From Factory Data Lake to Corporate Data Lake: the result of a partnership between Michelin and Microsoft
Did you know?
A corporate data lake is a data repository that can store massive amounts of heterogeneous raw data in native formats.
Product Energy: from usage to data
From usage to data: what product(s) and how many are produced on each machine? Is the machine idle or running? How much energy does it use? ... One of the first challenges was collecting and standardizing all that data so it could then be compared and analyzed efficiently. Over 5 billion pieces of data have already been collected. To ensure that the data is robust and coherent, Michelin draws on its data expertise and its ability to design cutting-edge algorithms.
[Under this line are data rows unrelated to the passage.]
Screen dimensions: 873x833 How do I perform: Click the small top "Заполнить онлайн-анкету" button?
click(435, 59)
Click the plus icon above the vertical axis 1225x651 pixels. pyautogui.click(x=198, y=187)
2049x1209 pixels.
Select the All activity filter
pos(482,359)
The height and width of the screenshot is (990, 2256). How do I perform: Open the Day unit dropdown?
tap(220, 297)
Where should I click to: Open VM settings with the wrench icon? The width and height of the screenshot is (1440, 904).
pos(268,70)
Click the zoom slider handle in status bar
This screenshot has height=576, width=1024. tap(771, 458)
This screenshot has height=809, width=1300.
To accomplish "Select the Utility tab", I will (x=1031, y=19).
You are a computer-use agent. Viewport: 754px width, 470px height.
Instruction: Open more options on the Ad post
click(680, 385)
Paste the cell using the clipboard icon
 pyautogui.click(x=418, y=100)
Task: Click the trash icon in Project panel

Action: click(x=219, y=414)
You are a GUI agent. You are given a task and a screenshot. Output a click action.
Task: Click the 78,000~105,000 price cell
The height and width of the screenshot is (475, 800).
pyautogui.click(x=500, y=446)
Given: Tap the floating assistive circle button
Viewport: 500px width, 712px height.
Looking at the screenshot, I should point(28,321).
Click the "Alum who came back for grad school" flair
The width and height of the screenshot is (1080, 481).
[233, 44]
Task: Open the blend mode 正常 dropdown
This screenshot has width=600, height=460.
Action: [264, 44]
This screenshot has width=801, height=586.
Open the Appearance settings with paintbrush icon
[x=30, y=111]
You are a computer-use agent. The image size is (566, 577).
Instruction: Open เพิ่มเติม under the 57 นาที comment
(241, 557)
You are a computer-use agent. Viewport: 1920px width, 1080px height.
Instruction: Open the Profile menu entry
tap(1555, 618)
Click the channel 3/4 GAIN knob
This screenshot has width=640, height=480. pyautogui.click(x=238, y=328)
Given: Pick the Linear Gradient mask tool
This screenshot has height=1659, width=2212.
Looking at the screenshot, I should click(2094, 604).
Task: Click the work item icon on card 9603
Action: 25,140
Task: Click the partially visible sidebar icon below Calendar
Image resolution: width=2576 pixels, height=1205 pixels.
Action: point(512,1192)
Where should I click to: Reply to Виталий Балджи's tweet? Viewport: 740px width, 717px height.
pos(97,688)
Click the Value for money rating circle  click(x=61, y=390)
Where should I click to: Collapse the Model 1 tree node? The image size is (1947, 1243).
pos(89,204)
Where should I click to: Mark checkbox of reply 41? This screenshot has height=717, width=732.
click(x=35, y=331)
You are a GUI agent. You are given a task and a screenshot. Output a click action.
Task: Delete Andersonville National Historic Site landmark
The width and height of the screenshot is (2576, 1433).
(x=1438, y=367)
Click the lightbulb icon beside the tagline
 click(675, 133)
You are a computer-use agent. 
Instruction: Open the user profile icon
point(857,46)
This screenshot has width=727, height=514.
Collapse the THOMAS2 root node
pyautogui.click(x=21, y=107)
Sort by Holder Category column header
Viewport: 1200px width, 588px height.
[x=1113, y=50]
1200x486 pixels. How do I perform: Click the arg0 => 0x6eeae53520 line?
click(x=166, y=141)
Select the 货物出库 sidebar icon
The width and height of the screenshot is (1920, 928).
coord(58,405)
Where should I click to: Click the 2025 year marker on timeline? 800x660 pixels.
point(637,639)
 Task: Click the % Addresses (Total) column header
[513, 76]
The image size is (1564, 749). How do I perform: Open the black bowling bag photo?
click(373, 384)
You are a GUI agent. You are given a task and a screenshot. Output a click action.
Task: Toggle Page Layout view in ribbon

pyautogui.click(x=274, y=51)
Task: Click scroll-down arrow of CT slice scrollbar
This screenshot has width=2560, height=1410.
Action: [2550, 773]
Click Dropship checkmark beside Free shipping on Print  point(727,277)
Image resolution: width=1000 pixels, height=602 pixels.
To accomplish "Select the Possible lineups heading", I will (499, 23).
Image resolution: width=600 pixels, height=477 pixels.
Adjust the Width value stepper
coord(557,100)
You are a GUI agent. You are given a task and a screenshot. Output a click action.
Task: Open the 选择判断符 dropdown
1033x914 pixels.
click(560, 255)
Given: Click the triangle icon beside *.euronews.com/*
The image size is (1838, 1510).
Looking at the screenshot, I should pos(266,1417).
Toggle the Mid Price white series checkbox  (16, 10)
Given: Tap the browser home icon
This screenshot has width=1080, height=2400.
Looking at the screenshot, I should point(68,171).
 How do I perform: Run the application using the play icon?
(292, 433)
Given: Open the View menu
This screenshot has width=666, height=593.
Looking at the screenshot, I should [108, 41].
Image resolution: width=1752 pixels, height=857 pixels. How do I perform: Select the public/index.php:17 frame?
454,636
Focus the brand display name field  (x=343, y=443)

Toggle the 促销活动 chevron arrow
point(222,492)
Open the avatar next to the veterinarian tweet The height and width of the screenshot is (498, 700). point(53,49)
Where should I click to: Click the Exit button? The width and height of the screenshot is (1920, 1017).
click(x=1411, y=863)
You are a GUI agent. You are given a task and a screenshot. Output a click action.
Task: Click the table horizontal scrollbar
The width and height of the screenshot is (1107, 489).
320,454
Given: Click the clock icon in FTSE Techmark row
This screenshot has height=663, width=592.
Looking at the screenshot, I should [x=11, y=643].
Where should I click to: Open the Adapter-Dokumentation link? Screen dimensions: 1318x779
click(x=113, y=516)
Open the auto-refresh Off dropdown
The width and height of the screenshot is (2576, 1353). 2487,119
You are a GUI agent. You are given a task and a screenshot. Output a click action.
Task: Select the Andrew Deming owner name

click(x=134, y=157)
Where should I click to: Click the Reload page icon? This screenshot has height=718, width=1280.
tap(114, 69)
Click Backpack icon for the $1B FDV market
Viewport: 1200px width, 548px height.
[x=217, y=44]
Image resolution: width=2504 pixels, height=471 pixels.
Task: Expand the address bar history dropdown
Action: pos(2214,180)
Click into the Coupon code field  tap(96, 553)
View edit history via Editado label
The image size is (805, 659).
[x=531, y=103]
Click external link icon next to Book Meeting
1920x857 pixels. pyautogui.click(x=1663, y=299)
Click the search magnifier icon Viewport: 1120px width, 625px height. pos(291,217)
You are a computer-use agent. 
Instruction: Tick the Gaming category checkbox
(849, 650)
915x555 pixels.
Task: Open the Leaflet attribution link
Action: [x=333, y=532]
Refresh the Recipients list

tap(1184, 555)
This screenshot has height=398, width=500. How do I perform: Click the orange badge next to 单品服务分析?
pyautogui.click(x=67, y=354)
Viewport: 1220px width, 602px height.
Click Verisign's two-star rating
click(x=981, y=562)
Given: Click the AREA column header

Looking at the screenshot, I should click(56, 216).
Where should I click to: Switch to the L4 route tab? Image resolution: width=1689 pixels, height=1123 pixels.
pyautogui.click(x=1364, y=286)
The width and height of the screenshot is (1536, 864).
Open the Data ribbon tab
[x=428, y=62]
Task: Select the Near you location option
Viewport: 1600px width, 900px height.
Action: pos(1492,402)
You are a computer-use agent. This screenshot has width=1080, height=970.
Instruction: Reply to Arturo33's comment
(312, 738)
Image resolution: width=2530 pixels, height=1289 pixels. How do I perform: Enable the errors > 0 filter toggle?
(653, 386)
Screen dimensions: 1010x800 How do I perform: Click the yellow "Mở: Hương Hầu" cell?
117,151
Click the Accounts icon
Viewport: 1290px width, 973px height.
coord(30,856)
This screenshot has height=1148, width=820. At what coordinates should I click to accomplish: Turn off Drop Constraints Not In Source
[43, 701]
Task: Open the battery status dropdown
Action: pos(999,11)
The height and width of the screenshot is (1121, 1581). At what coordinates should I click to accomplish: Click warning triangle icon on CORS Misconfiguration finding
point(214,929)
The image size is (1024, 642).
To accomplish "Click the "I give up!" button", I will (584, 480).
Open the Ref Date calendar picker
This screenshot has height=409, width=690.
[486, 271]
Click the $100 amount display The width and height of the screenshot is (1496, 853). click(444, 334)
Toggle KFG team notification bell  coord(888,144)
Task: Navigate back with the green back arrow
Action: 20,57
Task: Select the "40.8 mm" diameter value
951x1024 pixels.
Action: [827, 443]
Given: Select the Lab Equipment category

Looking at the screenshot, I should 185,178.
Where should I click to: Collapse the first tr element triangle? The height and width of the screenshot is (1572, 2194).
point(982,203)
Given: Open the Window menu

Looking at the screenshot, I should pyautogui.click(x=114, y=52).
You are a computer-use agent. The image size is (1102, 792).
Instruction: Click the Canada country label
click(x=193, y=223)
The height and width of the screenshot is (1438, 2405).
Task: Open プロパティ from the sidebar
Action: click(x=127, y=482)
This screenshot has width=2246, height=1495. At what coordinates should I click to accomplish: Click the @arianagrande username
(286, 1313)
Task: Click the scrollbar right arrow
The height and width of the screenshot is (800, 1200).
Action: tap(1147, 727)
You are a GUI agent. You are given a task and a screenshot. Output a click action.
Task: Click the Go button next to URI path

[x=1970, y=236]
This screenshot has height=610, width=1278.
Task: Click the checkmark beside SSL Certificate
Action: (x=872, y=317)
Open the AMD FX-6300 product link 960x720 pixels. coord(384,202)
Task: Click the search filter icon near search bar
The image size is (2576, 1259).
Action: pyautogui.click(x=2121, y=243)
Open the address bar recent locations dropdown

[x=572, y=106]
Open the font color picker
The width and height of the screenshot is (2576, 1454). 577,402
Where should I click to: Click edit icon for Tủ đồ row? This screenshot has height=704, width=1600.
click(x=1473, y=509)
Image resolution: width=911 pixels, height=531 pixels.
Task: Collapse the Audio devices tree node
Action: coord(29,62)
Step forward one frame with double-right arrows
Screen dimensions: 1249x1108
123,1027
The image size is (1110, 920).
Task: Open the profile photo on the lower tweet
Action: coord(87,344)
The digital solution "Product Energy" is already implemented in more than 20 factories
Over 33,000 tonnes of raw materials saved thanks to digitalization
Over 120,000 tonnes of CO2 saved thanks to the digitalization of our plants
Product Energy: A simple solution that is available to everyone and already in place in more than 20 factories

From best practice to standard...
Product Energy has already proven its worth, particularly in mix production workshops. The data collected has revealed energy consumption variations of up to 16% on equivalent machines. Reducing cylinder speeds by 10% can generate 10% energy savings without impacting production speed or quality. As a result, work on standardizing the configuration of the entire machine fleet is currently underway.
A digital solution that fits into Michelin's “All Sustainable” approach

For Michelin, digital transformation is a way to accelerate innovation to advance its strategy and its All Sustainable ambitions. For example, why not optimize production schedules to use as little energy as possible at specific times, or, in the longer term, identify which factory and what time of day or night would be best to produce a specific tire? It is clear that using the data that is now stored in the Cloud offers a vast array of opportunities to optimize manufacturing by facilitating decision making based on reliable data.